Les origines du Setsubun remontent à des rituels de purification très anciens. Historiquement, dès l'époque de Heian, la pratique de jeter du riz était courante, puis, à l'époque de Muromachi, le jet de graines de soja s'est imposé parmi la noblesse et les guerriers. Le soja symbolise la force vitale et la protection contre le mal. Selon les régions et les temples, les cris varient : certains disent « les démons sortent » pour les chasser, tandis que d'autres disent « les démons entrent » pour les inviter ou les convertir, illustrant la diversité des croyances japonaises.
Le cœur du Setsubun-sai est le rituel de purification, notamment le « Mamemaki » (le jet de graines de soja grillées). Ce geste symbolise le souhait d'une année de santé et de protection contre les maladies. Dans certaines traditions, on consomme également des aliments spécifiques pour porter chance, comme le Eho-maki. Assister à ce rituel dans le cadre majestueux de Daisho-in offre bien plus qu'une simple observation : c'est une immersion dans un paysage culturel vivant.
Le Setsubun-sai a généralement lieu autour du 4 février. C'est une période de transition entre l'hiver et le printemps où l'air est encore vif. Bien que les horaires dépendent du calendrier du temple, les cérémonies se déroulent souvent de la journée jusqu'au début de la soirée. L'atmosphère limpide de ce changement de saison est idéale pour comprendre l'esthétique japonaise du temps qui passe.

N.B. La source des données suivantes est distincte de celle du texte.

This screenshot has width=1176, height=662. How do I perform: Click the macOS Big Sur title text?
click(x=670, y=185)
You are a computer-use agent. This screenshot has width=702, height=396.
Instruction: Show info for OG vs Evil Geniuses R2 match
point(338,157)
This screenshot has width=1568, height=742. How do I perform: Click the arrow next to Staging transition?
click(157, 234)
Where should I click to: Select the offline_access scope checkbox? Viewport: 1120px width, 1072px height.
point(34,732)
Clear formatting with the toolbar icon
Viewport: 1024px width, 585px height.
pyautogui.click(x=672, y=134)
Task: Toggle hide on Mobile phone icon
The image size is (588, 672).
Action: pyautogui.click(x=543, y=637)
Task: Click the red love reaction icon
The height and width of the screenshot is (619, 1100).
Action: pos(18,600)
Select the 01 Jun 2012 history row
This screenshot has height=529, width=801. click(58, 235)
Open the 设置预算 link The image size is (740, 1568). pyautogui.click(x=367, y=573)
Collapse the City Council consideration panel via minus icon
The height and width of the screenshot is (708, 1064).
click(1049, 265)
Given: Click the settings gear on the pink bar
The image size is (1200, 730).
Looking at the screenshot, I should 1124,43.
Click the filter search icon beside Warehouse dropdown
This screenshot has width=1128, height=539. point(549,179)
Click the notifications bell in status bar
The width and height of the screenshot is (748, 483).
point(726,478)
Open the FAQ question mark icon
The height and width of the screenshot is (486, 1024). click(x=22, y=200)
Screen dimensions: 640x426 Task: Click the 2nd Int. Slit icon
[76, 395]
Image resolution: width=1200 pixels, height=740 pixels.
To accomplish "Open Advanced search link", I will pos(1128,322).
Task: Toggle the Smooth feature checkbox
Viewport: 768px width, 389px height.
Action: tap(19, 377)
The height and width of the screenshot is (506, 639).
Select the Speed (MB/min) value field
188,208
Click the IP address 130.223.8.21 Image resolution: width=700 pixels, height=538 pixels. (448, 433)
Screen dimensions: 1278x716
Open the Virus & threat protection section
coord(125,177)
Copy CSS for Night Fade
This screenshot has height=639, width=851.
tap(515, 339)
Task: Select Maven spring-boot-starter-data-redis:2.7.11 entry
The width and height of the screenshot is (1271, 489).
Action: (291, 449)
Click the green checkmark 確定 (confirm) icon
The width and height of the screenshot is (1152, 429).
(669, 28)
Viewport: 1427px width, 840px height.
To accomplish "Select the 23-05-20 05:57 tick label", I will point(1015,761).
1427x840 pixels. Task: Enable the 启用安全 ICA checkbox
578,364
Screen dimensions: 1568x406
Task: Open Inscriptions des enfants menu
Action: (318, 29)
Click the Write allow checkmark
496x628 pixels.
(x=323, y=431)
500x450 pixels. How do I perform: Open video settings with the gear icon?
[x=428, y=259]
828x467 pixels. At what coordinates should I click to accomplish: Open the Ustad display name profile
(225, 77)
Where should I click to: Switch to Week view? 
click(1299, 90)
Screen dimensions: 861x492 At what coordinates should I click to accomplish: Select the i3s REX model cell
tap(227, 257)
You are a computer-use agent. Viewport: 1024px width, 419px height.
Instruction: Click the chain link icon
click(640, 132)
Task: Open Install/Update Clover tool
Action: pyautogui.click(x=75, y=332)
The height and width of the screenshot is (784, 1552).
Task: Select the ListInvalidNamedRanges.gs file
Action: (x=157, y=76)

Les visiteurs peuvent observer de près les gestes rituels et entendre les expressions traditionnelles comme « Oni wa soto, Fuku wa uchi » (Les démons sortent, le bonheur entre). C'est une occasion précieuse d'apprendre la culture japonaise non pas via les livres, mais en vivant l'expérience sensorielle et spirituelle sur le terrain.
La zone de Miyajima (Itsukushima) abrite de nombreux sites historiques, dont le célèbre sanctuaire Itsukushima-jinja. Une visite à Daisho-in s'intègre parfaitement dans un itinéraire de découverte de l'île. L'accès par ferry depuis le continent est très simple et permet de profiter pleinement de la beauté de cette île sacrée.
Il est fortement recommandé de prévoir de l'argent liquide (Yens japonais) pour les offrandes au temple ou les achats de nourriture aux alentours. Bien que certains commerces acceptent la carte, le liquide reste la norme pour les rituels traditionnels.
Les informations de base sont parfois disponibles en anglais, mais les explications détaillées des rituels se font principalement en japonais.
Aucune réservation spéciale n'est généralement requise, mais il est conseillé de vérifier le calendrier officiel du temple avant votre venue.
En février, le climat est encore froid. Prévoyez des vêtements chauds (manteau épais, écharpe) et des chaussures confortables pour circuler dans l'enceinte du temple.
Le respect du caractère sacré du lieu est primordial. Veuillez suivre les consignes du personnel concernant la photographie (interdiction de l'usage du flash ou de photographier certaines zones).
Le terrain du temple peut présenter des dénivelés. Si vous utilisez une poussette ou un fauteuil roulant, prévoyez un itinéraire adapté. Enfin, merci de maintenir un comportement calme et respectueux durant les cérémonies.